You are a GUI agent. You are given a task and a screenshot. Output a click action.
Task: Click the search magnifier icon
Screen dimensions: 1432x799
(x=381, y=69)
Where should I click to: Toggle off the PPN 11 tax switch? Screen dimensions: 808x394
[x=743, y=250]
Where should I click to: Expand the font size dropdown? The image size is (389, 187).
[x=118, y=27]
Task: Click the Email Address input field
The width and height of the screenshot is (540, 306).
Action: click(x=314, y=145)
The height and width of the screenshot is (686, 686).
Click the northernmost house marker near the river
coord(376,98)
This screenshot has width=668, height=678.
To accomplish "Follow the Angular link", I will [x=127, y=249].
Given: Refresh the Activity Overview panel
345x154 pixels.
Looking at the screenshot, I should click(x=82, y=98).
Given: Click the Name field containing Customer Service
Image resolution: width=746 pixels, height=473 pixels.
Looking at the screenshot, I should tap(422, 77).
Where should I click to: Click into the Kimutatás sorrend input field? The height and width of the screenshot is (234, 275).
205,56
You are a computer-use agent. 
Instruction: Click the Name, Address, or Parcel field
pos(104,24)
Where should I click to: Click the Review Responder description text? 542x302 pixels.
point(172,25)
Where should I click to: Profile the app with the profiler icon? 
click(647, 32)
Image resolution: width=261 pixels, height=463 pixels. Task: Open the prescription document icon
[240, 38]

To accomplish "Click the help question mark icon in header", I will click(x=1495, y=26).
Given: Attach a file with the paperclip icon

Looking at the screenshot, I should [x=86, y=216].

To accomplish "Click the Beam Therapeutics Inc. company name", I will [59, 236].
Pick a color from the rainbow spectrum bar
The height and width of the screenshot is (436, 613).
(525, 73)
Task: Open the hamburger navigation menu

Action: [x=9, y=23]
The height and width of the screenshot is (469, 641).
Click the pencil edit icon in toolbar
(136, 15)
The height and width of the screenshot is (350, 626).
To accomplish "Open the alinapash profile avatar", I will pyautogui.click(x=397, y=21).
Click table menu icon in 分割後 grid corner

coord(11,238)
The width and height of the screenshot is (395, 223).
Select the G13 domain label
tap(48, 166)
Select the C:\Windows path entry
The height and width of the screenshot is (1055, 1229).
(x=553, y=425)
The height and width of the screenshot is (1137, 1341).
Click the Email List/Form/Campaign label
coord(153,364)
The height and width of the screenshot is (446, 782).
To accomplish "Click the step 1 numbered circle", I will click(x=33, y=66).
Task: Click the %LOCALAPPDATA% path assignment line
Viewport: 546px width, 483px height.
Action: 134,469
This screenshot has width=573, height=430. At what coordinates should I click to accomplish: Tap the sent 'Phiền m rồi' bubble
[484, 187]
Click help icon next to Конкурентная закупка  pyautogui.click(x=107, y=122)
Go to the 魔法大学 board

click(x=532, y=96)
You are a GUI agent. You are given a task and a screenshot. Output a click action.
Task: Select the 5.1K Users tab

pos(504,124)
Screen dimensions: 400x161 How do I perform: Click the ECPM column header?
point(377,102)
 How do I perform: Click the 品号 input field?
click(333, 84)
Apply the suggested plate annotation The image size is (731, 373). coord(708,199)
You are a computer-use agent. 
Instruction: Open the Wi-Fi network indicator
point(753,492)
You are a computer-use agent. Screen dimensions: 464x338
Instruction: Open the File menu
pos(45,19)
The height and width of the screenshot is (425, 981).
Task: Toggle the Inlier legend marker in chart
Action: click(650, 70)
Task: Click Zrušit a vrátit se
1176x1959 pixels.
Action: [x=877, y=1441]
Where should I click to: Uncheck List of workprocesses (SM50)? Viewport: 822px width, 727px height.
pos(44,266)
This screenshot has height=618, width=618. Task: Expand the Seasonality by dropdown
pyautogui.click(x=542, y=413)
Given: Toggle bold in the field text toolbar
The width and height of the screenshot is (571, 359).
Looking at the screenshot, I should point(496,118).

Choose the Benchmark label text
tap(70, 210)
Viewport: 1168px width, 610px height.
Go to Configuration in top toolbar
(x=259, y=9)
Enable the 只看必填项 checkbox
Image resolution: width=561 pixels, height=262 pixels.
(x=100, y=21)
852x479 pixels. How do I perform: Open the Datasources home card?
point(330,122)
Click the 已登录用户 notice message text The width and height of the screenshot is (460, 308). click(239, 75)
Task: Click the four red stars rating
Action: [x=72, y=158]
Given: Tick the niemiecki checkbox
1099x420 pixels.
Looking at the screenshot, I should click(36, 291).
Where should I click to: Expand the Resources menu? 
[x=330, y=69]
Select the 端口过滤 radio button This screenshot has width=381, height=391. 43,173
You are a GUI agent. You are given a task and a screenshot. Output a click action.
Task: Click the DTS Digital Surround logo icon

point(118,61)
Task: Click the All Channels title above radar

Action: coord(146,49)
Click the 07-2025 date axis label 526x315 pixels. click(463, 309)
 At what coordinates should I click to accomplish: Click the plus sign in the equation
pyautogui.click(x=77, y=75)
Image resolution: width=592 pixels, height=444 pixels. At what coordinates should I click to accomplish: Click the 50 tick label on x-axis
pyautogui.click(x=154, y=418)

########################################

[Instructions for the task]
Reproduce the records above word for word.

[Result of this exercise]
You are a GUI agent. You are given a task and a screenshot. Output a click action.
Task: Click the search magnifier icon
Screen dimensions: 1432x799
(x=381, y=69)
Where should I click to: Toggle off the PPN 11 tax switch? Screen dimensions: 808x394
[x=743, y=250]
Where should I click to: Expand the font size dropdown? The image size is (389, 187).
[x=118, y=27]
Task: Click the Email Address input field
The width and height of the screenshot is (540, 306).
Action: click(x=314, y=145)
The height and width of the screenshot is (686, 686).
Click the northernmost house marker near the river
coord(376,98)
This screenshot has width=668, height=678.
To accomplish "Follow the Angular link", I will [x=127, y=249].
Given: Refresh the Activity Overview panel
345x154 pixels.
Looking at the screenshot, I should click(x=82, y=98).
Given: Click the Name field containing Customer Service
Image resolution: width=746 pixels, height=473 pixels.
Looking at the screenshot, I should tap(422, 77).
Where should I click to: Click into the Kimutatás sorrend input field? The height and width of the screenshot is (234, 275).
205,56
You are a computer-use agent. 
Instruction: Click the Name, Address, or Parcel field
pos(104,24)
Where should I click to: Click the Review Responder description text? 542x302 pixels.
point(172,25)
Where should I click to: Profile the app with the profiler icon? 
click(647, 32)
Image resolution: width=261 pixels, height=463 pixels. Task: Open the prescription document icon
[240, 38]

To accomplish "Click the help question mark icon in header", I will click(x=1495, y=26).
Given: Attach a file with the paperclip icon

Looking at the screenshot, I should [x=86, y=216].

To accomplish "Click the Beam Therapeutics Inc. company name", I will [59, 236].
Pick a color from the rainbow spectrum bar
The height and width of the screenshot is (436, 613).
(525, 73)
Task: Open the hamburger navigation menu

Action: [x=9, y=23]
The height and width of the screenshot is (469, 641).
Click the pencil edit icon in toolbar
(136, 15)
The height and width of the screenshot is (350, 626).
To accomplish "Open the alinapash profile avatar", I will pyautogui.click(x=397, y=21).
Click table menu icon in 分割後 grid corner

coord(11,238)
The width and height of the screenshot is (395, 223).
Select the G13 domain label
tap(48, 166)
Select the C:\Windows path entry
The height and width of the screenshot is (1055, 1229).
(x=553, y=425)
The height and width of the screenshot is (1137, 1341).
Click the Email List/Form/Campaign label
coord(153,364)
The height and width of the screenshot is (446, 782).
To accomplish "Click the step 1 numbered circle", I will click(x=33, y=66).
Task: Click the %LOCALAPPDATA% path assignment line
Viewport: 546px width, 483px height.
Action: 134,469
This screenshot has width=573, height=430. At what coordinates should I click to accomplish: Tap the sent 'Phiền m rồi' bubble
[484, 187]
Click help icon next to Конкурентная закупка  pyautogui.click(x=107, y=122)
Go to the 魔法大学 board

click(x=532, y=96)
You are a GUI agent. You are given a task and a screenshot. Output a click action.
Task: Select the 5.1K Users tab

pos(504,124)
Screen dimensions: 400x161 How do I perform: Click the ECPM column header?
point(377,102)
 How do I perform: Click the 品号 input field?
click(333, 84)
Apply the suggested plate annotation The image size is (731, 373). coord(708,199)
You are a computer-use agent. 
Instruction: Open the Wi-Fi network indicator
point(753,492)
You are a computer-use agent. Screen dimensions: 464x338
Instruction: Open the File menu
pos(45,19)
The height and width of the screenshot is (425, 981).
Task: Toggle the Inlier legend marker in chart
Action: click(650, 70)
Task: Click Zrušit a vrátit se
1176x1959 pixels.
Action: [x=877, y=1441]
Where should I click to: Uncheck List of workprocesses (SM50)? Viewport: 822px width, 727px height.
pos(44,266)
This screenshot has height=618, width=618. Task: Expand the Seasonality by dropdown
pyautogui.click(x=542, y=413)
Given: Toggle bold in the field text toolbar
The width and height of the screenshot is (571, 359).
Looking at the screenshot, I should point(496,118).

Choose the Benchmark label text
tap(70, 210)
Viewport: 1168px width, 610px height.
Go to Configuration in top toolbar
(x=259, y=9)
Enable the 只看必填项 checkbox
Image resolution: width=561 pixels, height=262 pixels.
(x=100, y=21)
852x479 pixels. How do I perform: Open the Datasources home card?
point(330,122)
Click the 已登录用户 notice message text The width and height of the screenshot is (460, 308). click(239, 75)
Task: Click the four red stars rating
Action: [x=72, y=158]
Given: Tick the niemiecki checkbox
1099x420 pixels.
Looking at the screenshot, I should click(36, 291).
Where should I click to: Expand the Resources menu? 
[x=330, y=69]
Select the 端口过滤 radio button This screenshot has width=381, height=391. 43,173
You are a GUI agent. You are given a task and a screenshot. Output a click action.
Task: Click the DTS Digital Surround logo icon

point(118,61)
Task: Click the All Channels title above radar

Action: coord(146,49)
Click the 07-2025 date axis label 526x315 pixels. click(463, 309)
 At what coordinates should I click to accomplish: Click the plus sign in the equation
pyautogui.click(x=77, y=75)
Image resolution: width=592 pixels, height=444 pixels. At what coordinates should I click to accomplish: Click the 50 tick label on x-axis
pyautogui.click(x=154, y=418)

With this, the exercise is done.